Het onder 4 primair ten laste gelegde is niet bewezen en verdachte wordt daarvan vrijgesproken.
Het onder 1, 2, 3 en 4 subsidiair ten laste gelegde is bewezen zoals hiervoor aangegeven en levert de strafbare feiten op, zoals hiervoor vermeld. De verdachte is deswege strafbaar.
Het onder 1, 2, 3 en 4 subsidiair meer of anders ten laste gelegde is niet bewezen en de verdachte wordt daarvan vrijgesproken.
De rechtbank veroordeelt de verdachte tot een gevangenisstraf voor de duur van
10 (tien) maanden.
De tijd, door de verdachte vóór de tenuitvoerlegging van deze uitspraak in verzekering en voorlopige hechtenis doorgebracht, zal bij de tenuitvoerlegging van de opgelegde gevangenisstraf in mindering worden gebracht.
Van de gevangenisstraf zal een gedeelte, groot 5 (vijf) maanden, niet worden ten uitvoer gelegd, tenzij de rechter later anders mocht gelasten op grond van het feit dat de verdachte zich voor het einde van een proeftijd van twee jaren aan een strafbaar feit heeft schuldig gemaakt of gedurende die proeftijd de hierna te melden bijzondere voorwaarden niet heeft nageleefd.
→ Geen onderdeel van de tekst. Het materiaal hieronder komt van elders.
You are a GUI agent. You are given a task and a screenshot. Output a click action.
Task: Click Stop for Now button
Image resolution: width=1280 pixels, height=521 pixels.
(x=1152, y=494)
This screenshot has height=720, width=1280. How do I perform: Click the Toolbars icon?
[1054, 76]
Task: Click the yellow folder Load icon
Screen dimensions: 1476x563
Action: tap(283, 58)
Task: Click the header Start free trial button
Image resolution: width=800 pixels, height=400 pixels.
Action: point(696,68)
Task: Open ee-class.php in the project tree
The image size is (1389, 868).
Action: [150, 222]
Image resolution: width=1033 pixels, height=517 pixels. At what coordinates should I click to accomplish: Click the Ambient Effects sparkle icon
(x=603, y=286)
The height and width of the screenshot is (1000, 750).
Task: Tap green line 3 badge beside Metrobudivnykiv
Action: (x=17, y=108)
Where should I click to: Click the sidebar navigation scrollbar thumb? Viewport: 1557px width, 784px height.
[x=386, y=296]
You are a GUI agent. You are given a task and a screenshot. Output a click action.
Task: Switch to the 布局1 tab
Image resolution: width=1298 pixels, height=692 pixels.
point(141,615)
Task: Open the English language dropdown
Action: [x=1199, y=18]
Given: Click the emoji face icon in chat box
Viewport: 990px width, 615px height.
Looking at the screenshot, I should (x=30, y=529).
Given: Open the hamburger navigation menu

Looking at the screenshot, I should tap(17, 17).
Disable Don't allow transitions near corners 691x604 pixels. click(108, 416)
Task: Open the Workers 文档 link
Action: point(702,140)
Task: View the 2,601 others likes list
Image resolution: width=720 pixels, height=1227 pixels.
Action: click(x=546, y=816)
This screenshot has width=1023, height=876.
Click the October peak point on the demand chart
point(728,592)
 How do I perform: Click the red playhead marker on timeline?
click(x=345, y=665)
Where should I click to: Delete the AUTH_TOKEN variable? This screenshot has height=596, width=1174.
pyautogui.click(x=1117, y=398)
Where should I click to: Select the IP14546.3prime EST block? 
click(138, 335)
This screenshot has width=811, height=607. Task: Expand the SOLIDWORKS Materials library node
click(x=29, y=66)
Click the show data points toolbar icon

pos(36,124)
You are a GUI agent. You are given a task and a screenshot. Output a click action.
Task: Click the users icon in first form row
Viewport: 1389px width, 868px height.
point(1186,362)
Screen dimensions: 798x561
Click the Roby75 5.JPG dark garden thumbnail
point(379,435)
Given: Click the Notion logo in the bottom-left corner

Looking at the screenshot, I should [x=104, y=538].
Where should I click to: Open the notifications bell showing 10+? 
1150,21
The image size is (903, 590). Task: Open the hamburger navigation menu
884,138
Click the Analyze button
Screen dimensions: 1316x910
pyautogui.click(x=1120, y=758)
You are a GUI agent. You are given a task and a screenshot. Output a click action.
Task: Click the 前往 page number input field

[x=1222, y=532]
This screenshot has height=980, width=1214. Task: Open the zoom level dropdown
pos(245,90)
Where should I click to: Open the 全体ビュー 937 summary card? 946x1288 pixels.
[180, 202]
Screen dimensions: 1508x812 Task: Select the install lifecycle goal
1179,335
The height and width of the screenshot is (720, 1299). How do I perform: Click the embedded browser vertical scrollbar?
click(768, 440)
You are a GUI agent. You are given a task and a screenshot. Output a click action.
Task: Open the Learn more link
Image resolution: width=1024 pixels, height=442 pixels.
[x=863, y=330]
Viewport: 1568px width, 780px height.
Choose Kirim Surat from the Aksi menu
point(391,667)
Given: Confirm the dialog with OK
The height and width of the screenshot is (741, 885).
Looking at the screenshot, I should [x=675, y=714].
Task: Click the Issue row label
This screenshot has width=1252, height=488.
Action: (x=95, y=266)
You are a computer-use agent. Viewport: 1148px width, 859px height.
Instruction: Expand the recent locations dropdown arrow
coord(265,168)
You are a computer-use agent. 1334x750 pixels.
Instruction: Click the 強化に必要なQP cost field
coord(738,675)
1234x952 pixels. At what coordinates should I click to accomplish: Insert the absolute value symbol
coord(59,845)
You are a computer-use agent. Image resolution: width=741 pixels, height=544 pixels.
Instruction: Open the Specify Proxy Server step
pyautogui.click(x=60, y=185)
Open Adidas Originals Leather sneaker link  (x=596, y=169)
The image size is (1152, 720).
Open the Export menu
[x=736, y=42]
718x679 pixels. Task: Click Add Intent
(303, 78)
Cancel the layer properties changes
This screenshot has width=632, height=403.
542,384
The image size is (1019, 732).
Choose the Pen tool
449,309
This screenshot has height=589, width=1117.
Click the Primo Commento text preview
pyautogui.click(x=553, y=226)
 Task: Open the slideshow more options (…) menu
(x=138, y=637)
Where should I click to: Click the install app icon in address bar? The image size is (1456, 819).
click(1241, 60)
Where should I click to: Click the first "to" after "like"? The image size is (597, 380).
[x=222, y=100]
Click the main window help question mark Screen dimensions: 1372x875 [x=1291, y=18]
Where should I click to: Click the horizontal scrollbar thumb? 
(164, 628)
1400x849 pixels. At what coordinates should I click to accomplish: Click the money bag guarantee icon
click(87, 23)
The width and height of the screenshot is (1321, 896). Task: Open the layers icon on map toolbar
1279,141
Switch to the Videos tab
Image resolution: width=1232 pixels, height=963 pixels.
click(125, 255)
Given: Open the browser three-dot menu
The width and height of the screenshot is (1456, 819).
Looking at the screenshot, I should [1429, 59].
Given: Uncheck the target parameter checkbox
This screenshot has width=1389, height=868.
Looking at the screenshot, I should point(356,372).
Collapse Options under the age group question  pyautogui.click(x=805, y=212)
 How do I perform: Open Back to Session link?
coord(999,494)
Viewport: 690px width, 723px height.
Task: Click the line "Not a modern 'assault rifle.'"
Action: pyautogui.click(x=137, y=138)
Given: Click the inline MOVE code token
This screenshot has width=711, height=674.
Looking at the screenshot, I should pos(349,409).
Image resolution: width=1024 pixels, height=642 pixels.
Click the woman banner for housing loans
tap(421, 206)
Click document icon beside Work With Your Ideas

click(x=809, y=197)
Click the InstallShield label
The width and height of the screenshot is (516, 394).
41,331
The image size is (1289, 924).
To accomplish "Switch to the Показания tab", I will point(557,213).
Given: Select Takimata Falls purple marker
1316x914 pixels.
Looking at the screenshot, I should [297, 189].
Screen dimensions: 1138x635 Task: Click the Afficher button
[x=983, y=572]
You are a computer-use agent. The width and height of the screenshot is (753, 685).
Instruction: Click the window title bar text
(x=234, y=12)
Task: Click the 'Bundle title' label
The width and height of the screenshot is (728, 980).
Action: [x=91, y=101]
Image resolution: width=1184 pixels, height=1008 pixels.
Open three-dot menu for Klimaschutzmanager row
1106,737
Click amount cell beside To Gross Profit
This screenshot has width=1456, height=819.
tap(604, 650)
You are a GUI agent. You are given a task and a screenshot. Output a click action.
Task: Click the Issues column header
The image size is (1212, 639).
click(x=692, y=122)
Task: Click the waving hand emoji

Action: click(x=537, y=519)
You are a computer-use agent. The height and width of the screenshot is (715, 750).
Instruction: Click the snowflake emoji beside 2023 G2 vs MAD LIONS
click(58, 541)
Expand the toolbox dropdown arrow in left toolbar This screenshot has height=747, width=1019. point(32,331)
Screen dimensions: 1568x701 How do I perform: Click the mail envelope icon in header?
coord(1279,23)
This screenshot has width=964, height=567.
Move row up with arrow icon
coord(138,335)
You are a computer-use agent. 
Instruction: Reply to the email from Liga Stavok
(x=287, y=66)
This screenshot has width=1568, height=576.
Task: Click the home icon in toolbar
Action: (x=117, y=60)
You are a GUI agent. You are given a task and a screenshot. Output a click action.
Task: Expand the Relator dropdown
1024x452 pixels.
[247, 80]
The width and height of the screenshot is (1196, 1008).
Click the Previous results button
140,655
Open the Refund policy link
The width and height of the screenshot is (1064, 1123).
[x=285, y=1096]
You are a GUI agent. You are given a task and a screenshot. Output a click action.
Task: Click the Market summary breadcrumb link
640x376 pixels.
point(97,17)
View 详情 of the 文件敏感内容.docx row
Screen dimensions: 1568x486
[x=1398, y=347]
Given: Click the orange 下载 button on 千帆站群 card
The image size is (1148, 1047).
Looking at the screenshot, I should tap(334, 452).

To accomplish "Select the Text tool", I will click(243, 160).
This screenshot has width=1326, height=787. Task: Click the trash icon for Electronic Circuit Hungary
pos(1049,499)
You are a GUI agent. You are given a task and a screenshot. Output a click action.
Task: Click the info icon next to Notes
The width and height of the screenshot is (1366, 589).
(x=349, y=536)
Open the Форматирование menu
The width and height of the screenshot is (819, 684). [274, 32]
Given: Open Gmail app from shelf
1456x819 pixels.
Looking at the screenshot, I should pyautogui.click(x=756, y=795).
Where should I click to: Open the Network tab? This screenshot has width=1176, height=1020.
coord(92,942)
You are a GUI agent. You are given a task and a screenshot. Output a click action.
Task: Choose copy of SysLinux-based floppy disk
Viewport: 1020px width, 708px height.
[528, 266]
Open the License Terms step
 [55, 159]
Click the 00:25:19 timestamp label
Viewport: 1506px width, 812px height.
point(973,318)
Als bijzondere voorwaarde wordt gesteld dat:
- de verdachte zich gedurende de proeftijd op eerste uitnodiging van Tactus Reclassering Zwolle respons zal geven en zich zal melden zo frequent als Tactus Reclassering Zwolle dit gedurende de proeftijd nodig acht;
- de verdachte zich gedurende de proeftijd ook overigens zal gedragen naar de voorschriften en aanwijzingen, te geven door of namens Tactus Reclassering Zwolle, zulks zolang deze instelling of een door haar aan te wijzen andere reclasseringsinstelling dat gedurende de proeftijd nodig oordeelt, met opdracht aan die instelling als bedoeld in artikel 14d van het Wetboek van Strafrecht.
- de verdachte voor de maximale periode van één jaar een klinische behandeling zal ondergaan in de FPK te Assen of een soortgelijke door Tactus Reclassering Zwolle aan te wijzen instelling.
Het bevel tot voorlopige hechtenis wordt opgeheven met ingang van het tijdstip waarop de duur van de hechtenis gelijk wordt aan die van het onvoorwaardelijke deel van de straf.
Aldus gewezen door mr. G.A. Versteeg, voorzitter, mrs. F.E.J. Goffin en A.P.W. Esmeijer, rechters, in tegenwoordigheid van W.F. Grotenhuis als griffier en uitgesproken ter openbare terechtzitting van 22 november 2011.
De griffier, W.F. Grotenhuis is buiten staat het vonnis mede te ondertekenen.